If we define the term "mystery" to be a question the answer to which can be shown to be unattainable on principle then all of these questions are mysteries. However, that does not quite do it for there is the "just" word used for example in the phrase "It just is" and how it plays against the connotations of the word "mystery".
So there is one more question: Why is it that this "mystery" is so interesting to humans. We have creation myths in all the religions and even in science you have people preaching cosmology as if they were some kind of mesmerizing priests. Instead of starting with vectors and simple kinematics they "preach" the latest in cosmological theories -ooo! ahhh!-- to people who don't know what a simple function even is. They go for that ooo! Ahhh! and not understanding. They say it is important to let the layman know about science but that is disingenuous because if you look at the shows they are crafted to inspire not teach - hear the origins of the word "inspire" - it has the word spiritus at its base. They inspire that sense of "awe" that is related in a way to the notion of "mysterious" and in a sense antithetical to the letdown "It just is".
To this question I think there is an answer. This question is not a mystery. Part of it we don't know yet but we can guess.
For some reason that we do not know yet we seem to be conscious of our surroundings and make decisions about how to act in them. And our actions affect our survival probabilities. So we need two ontic - onotological capabilities. The first is to form objective models of the things around us and their ability to act upon us and our ability to act upon them and navigate our way through them in a way that skews our survival probabilities in our favor. This constitutes the "fitness" that they mention in evolution theory. Largely logic looms here. And rational choice.
But what motivates that choice. What makes us want to survive? Why not use that same logic to commit suicide? In fact why do we sometimes commit suicide at all? The answer is a second ontic - ontological capability namely our desire to be. Here our sexuality and its ability to reward is tied into our survival instinct. Condemned to death one is flooded with hormones that motivate the actions we might attempt in order to escape. Thoughts to escape are completely natural. People breaking into death row so they too can be executed are very rare. Why? Because we want to be.
Now that second feature of our ontological nature, the desire to be, can be driven into a state of total fulfillment of the survival instinct by a total realization at the fact of ones being. The fulfillment of the survival instinct is the fact of being. The desire to be is fulfilled by the fact of our being. But to realize that fact one must understand being in a way that is different from "just" that cause and effect stuff. Being can be experienced as ecstasy or the more mild "urge" to contemplate ones existence by turning on the Carl Sagan Mass and contemplate our existence by examining cosmology and becoming "amazed".

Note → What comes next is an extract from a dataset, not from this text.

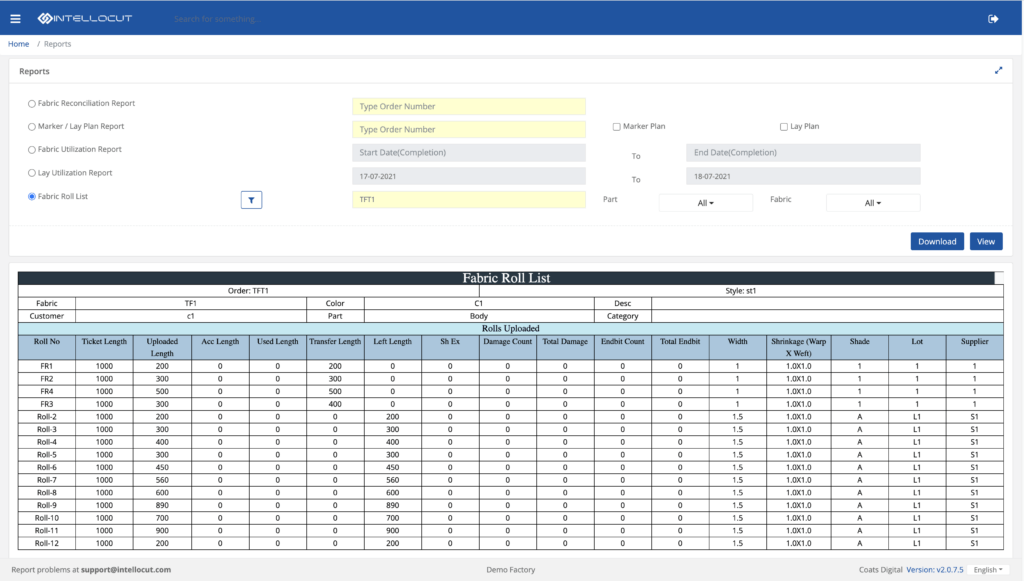
Task: Click the View button
Action: pos(986,241)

Its a fetish and it is paradoxical that those cosmos shows are actually a species of religious fetish. Either way, an experience of the contemplation of our existence is rewarded in our brain. That is why questions like this - ultimate creation mythology in religious or secular form - have their captivation. For the fact that the mystery of being is experienced as more that "just the fact that it is" is explainable by assuming the organism that we are needs to be made to want to be to survive better and hence the ontology of onto-religious contemplation like that popularized by Carl Sagan or the Sistine chapel as well as that "just the fact that it is" - the objective viewpoint that allows us to project being into things by finding the edges in the stability that is and manipulate them must both be present in optimal proportion.
The tension between these strains underlies a lot of our culture and even our ethics. This post can be seen as an attempt to mesmerize by contemplation of creation mythology that goes beyond the mere fact that "it just is" and releases those chemicals - whatever they are that cause the distinction between being amazed and being bored.
Why ask "Why is it that we are?" Because you can become aware in a fetishistic sense of your being - experience it more closely become amazed and then rewarded like a mouse by our brains. To emphasize - it is not to answer the question for it is in fact a mystery which is a question we can know we cannot know the answer to. So why ask? Fetish.
Now the truth is? Well....actually....the truth is... the fact of the matter so to speak.....It IS amazing. Those that don't see that it is amazing are actually missing the truth. You can take that to the bank but the bankers won't deposit it. La.